**EXERCISE AIM**.
Please write every entry out again, exactly as it reads below.

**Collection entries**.
+ + + +

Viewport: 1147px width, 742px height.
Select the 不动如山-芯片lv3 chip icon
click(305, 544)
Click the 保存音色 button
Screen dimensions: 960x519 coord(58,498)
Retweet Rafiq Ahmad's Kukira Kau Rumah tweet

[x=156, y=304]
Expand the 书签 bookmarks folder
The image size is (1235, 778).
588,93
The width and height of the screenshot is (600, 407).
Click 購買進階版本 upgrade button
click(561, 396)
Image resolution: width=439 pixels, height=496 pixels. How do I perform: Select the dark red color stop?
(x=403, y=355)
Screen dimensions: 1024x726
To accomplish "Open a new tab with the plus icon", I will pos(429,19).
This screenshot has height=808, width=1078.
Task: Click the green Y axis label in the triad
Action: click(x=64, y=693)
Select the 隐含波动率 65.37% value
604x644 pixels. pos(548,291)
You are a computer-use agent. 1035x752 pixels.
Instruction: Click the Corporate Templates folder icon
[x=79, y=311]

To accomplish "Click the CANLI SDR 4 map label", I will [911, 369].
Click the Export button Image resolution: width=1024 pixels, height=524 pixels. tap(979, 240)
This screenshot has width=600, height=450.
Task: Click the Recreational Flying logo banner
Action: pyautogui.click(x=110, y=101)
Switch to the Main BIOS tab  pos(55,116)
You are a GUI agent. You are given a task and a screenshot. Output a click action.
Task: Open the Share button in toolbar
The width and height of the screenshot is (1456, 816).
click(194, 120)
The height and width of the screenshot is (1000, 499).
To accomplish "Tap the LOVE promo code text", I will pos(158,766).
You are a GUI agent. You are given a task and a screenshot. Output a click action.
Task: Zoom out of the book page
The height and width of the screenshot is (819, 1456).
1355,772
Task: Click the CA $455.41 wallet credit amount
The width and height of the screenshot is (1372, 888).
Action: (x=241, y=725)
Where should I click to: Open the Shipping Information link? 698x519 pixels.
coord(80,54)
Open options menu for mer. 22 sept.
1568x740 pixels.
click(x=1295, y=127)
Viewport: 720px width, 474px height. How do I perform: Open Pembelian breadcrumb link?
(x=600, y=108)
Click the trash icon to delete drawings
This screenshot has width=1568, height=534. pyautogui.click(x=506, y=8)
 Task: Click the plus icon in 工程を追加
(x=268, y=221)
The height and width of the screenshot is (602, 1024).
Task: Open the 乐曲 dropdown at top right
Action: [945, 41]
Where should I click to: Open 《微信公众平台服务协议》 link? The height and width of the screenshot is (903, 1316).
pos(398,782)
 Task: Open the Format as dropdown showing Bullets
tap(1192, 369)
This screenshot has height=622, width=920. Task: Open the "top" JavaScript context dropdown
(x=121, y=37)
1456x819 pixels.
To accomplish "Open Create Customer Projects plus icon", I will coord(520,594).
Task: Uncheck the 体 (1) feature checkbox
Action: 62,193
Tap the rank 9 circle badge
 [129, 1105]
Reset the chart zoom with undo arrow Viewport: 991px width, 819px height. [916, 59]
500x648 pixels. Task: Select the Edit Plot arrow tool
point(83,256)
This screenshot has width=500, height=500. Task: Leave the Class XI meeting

+ + + +

**EXERCISE ANSWER**.
Viewport: 1147px width, 742px height.
Select the 不动如山-芯片lv3 chip icon
click(305, 544)
Click the 保存音色 button
Screen dimensions: 960x519 coord(58,498)
Retweet Rafiq Ahmad's Kukira Kau Rumah tweet

[x=156, y=304]
Expand the 书签 bookmarks folder
The image size is (1235, 778).
588,93
The width and height of the screenshot is (600, 407).
Click 購買進階版本 upgrade button
click(561, 396)
Image resolution: width=439 pixels, height=496 pixels. How do I perform: Select the dark red color stop?
(x=403, y=355)
Screen dimensions: 1024x726
To accomplish "Open a new tab with the plus icon", I will pos(429,19).
This screenshot has height=808, width=1078.
Task: Click the green Y axis label in the triad
Action: click(x=64, y=693)
Select the 隐含波动率 65.37% value
604x644 pixels. pos(548,291)
You are a computer-use agent. 1035x752 pixels.
Instruction: Click the Corporate Templates folder icon
[x=79, y=311]

To accomplish "Click the CANLI SDR 4 map label", I will [911, 369].
Click the Export button Image resolution: width=1024 pixels, height=524 pixels. tap(979, 240)
This screenshot has width=600, height=450.
Task: Click the Recreational Flying logo banner
Action: pyautogui.click(x=110, y=101)
Switch to the Main BIOS tab  pos(55,116)
You are a GUI agent. You are given a task and a screenshot. Output a click action.
Task: Open the Share button in toolbar
The width and height of the screenshot is (1456, 816).
click(194, 120)
The height and width of the screenshot is (1000, 499).
To accomplish "Tap the LOVE promo code text", I will pos(158,766).
You are a GUI agent. You are given a task and a screenshot. Output a click action.
Task: Zoom out of the book page
The height and width of the screenshot is (819, 1456).
1355,772
Task: Click the CA $455.41 wallet credit amount
The width and height of the screenshot is (1372, 888).
Action: (x=241, y=725)
Where should I click to: Open the Shipping Information link? 698x519 pixels.
coord(80,54)
Open options menu for mer. 22 sept.
1568x740 pixels.
click(x=1295, y=127)
Viewport: 720px width, 474px height. How do I perform: Open Pembelian breadcrumb link?
(x=600, y=108)
Click the trash icon to delete drawings
This screenshot has width=1568, height=534. pyautogui.click(x=506, y=8)
 Task: Click the plus icon in 工程を追加
(x=268, y=221)
The height and width of the screenshot is (602, 1024).
Task: Open the 乐曲 dropdown at top right
Action: [945, 41]
Where should I click to: Open 《微信公众平台服务协议》 link? The height and width of the screenshot is (903, 1316).
pos(398,782)
 Task: Open the Format as dropdown showing Bullets
tap(1192, 369)
This screenshot has height=622, width=920. Task: Open the "top" JavaScript context dropdown
(x=121, y=37)
1456x819 pixels.
To accomplish "Open Create Customer Projects plus icon", I will coord(520,594).
Task: Uncheck the 体 (1) feature checkbox
Action: 62,193
Tap the rank 9 circle badge
 [129, 1105]
Reset the chart zoom with undo arrow Viewport: 991px width, 819px height. [916, 59]
500x648 pixels. Task: Select the Edit Plot arrow tool
point(83,256)
This screenshot has width=500, height=500. Task: Leave the Class XI meeting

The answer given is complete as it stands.